I tend to think of Scully as my only friend, but in my heart I know that's not true. The Gunmen--especially Frohike--would do anything for me. They've haunted the hospital since I called them. One of them has held vigil outside Scully's door round the clock. On the rare occasions when I leave the room, whichever one is on duty shadows me.

Today it's Frohike. Scully's sleeping and I've decided it's safe enough to grab a cup of hospital coffee, putrid though the stuff is. Since I haven't left the hospital since Scully and I arrived over 48 hours ago, I'm sorely in need of the caffeine. I sleep in chairs, on the occasional waiting room couch, sometimes even standing up. I haven't showered either, although someone--it escapes my memory who at this point--brought me a fresh shirt to replace the one that was stained with Scully's blood.
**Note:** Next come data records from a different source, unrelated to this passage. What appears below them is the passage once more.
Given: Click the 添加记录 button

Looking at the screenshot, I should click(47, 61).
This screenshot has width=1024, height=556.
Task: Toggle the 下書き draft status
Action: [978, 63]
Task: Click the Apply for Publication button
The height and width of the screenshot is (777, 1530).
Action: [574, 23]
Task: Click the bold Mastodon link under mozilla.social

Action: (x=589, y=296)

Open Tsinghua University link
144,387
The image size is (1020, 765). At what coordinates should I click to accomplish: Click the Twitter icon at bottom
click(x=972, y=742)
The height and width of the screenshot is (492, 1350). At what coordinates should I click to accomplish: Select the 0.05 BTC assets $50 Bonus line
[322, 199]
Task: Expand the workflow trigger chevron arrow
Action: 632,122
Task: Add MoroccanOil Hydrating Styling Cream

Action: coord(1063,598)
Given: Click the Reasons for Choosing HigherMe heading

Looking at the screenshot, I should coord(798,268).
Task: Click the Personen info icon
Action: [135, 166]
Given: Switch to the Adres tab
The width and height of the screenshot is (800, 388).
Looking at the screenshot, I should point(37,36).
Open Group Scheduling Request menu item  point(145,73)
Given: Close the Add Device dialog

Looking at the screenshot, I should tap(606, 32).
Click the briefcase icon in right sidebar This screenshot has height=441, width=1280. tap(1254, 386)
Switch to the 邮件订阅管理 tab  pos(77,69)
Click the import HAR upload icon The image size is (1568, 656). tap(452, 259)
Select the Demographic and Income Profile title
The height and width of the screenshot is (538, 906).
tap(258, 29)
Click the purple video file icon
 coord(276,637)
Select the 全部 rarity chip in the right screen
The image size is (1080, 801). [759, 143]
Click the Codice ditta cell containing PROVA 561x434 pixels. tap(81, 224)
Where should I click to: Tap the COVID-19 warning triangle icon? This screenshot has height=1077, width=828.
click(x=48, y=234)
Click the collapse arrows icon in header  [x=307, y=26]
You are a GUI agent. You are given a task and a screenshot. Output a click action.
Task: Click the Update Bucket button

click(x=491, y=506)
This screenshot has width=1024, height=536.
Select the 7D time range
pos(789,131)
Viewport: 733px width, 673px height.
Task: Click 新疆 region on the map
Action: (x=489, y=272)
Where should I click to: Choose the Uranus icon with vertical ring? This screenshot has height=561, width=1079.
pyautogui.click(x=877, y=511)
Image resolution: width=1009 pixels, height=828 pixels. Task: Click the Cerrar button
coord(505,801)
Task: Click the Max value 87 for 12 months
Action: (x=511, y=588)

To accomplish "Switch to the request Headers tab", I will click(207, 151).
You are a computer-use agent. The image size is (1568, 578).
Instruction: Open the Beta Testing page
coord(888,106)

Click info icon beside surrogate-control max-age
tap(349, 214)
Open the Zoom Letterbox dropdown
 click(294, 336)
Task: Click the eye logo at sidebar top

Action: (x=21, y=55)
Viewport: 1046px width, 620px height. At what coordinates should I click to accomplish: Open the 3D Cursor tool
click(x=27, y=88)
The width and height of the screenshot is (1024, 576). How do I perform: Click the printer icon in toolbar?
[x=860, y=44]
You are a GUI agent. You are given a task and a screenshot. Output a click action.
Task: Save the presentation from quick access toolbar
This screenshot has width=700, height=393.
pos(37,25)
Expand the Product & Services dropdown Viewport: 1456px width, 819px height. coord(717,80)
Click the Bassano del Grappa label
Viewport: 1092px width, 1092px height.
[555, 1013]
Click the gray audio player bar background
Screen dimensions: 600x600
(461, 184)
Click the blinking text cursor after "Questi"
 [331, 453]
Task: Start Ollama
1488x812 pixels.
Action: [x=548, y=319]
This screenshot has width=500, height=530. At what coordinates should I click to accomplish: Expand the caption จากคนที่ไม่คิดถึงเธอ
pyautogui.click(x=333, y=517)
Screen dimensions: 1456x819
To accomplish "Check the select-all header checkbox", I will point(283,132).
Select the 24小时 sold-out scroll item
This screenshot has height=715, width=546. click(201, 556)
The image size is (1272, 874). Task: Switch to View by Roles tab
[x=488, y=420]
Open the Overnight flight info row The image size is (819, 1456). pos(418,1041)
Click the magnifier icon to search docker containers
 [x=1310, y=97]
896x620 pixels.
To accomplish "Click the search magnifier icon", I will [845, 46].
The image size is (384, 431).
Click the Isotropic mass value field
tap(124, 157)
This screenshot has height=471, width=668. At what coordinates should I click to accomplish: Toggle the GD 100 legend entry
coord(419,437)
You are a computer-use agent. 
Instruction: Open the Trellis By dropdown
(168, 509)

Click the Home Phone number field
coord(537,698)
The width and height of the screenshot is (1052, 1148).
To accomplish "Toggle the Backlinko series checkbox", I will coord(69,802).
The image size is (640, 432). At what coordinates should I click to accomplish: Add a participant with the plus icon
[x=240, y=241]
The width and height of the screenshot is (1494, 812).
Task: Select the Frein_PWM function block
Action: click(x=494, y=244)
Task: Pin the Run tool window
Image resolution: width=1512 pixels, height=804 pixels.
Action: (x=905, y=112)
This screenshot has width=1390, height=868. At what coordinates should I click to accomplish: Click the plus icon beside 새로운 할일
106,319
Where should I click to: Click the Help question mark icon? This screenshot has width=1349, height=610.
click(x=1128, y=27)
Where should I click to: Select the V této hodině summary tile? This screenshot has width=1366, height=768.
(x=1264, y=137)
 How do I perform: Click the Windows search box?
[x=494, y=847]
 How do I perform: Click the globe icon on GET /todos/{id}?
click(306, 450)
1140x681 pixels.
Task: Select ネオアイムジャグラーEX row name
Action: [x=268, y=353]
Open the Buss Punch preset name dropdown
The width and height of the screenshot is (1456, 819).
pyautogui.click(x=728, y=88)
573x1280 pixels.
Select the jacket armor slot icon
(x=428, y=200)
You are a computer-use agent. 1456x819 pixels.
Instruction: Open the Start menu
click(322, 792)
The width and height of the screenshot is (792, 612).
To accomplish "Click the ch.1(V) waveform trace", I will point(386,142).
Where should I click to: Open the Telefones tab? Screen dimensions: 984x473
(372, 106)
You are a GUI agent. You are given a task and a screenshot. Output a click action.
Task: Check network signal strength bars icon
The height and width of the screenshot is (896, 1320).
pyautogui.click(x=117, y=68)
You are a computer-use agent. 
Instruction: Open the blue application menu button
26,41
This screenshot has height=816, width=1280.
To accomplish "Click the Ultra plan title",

I'm grateful for Frohike as he more or less leads me to a table and brings me coffee and a doughnut. I can't remember when I last ate. I'm not even sure what time it is, even what day it is. As I automatically eat the doughnut I reflect on the strange friendship I share with the gnomish man across the table. We never talk, not really. We've shared some meals and some beers, we kid each other about our porno habits, we plan our attack on the global conspiracy. But we don't discuss the things that matter most to us.

I look over at the guy. He looks almost as sad as I feel. I know that in his own way he loves Scully too. And that he cares enough about me to be here for me through this. Somehow I find myself asking him, "Do you believe in God?"

He blinks at me, surprised. Probably he's thinking that when I decide to have a personal conversation, I don't pull any punches. After a few seconds of reflection, he nods. "Yes. Yes, I do."

Now it's my turn to be surprised. Belief in a benevolent, all-powerful deity doesn't fit with the conception I hold of my paranoid friend. "Why?" I ask him.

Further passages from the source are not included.